Englands county recycling rates confirm that Shropshire is in the top fifty counties. In 2019/2020 54.6 percent of Shropshire’s waste was recycled. Landfill of domestic waste has reduced from 13 percent of waste to 2 percent since 2014/2015, but the overall recycling rate for the county has not improved over the last five years. Other areas are catching up and overtaking, whilst Shropshire has plateaued.
Ludlow North Councillor Andy Boddington says it could and should do better, but the council has become complacent.
Unlike neighbouring Telford and Wrekin, Shropshire council don’t provide wheelie bins for mixed recycling. “Our household collection system is not efficient.” “We should cut out a stage and give households a wheelie bin for dry recyclables, metals and plastic as other councils do”. stated Mr Boddington.
Comparing similar rural areas across the country, the councillor used examples to show what Shropshire could be achieving if they acted now.
“South Oxfordshire and the Vale of White Horse districts, both rural areas, recycle 63 to 64 percent of their waste.
“Why can’t we do the same? Or better still, do better.

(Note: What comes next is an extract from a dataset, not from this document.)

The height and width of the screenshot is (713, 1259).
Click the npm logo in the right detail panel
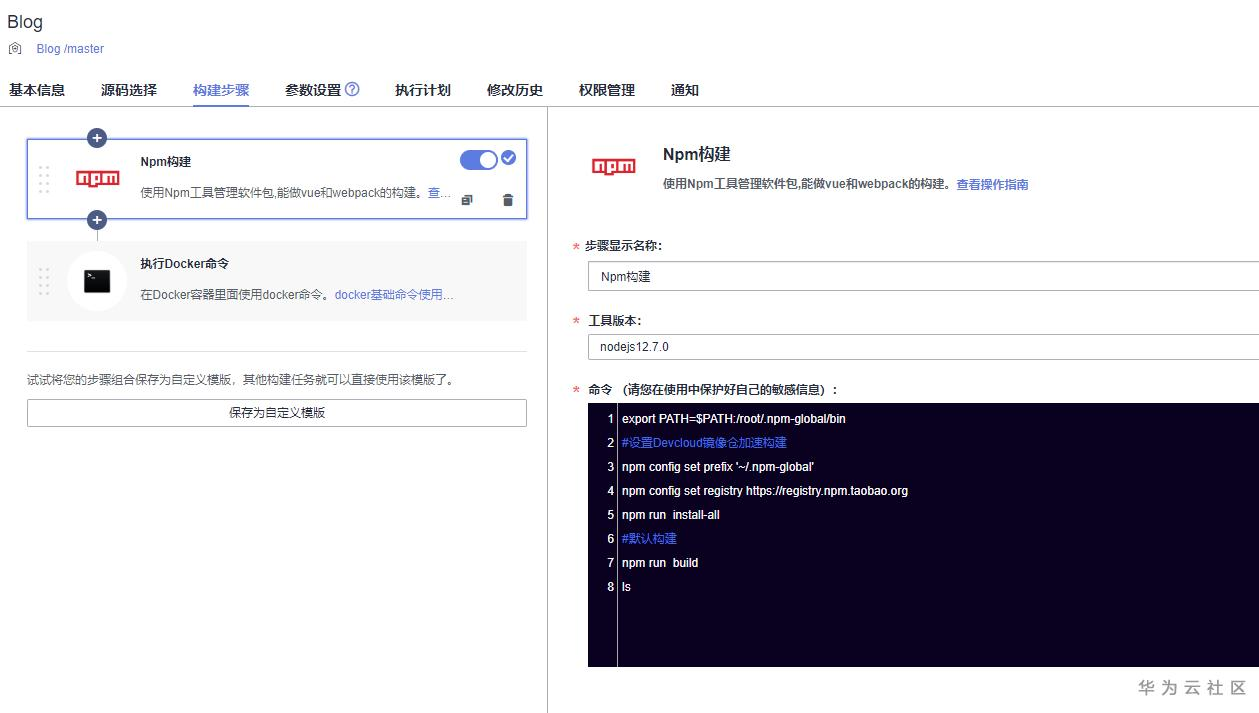coord(613,165)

“The way recycling operates in Shropshire can and must be improved. Shropshire Council should set a target of being in the top ten of councils for recycling by 2026. We should aim for a minimum of two-thirds of our waste being recycled within five years.
“The complacency over recycling at Shropshire Council means it has no ambitions to ramp up recycling and to reduce its reliance over incineration. There are five steps we can take to recycling heaven.”
Mr Boddington is calling for a five point plan of action to get recycling levels increasing again.
He wants to see: good recycling neighbourhoods, with recycling champions and an award scheme, replacement of lidless tubs for glass, plastic and metals with wheelie bins, more effective bags to prevent card and paper getting wet, the return of recycling banks and recycling included in an environment portfolio on the cabinet of Shropshire Council.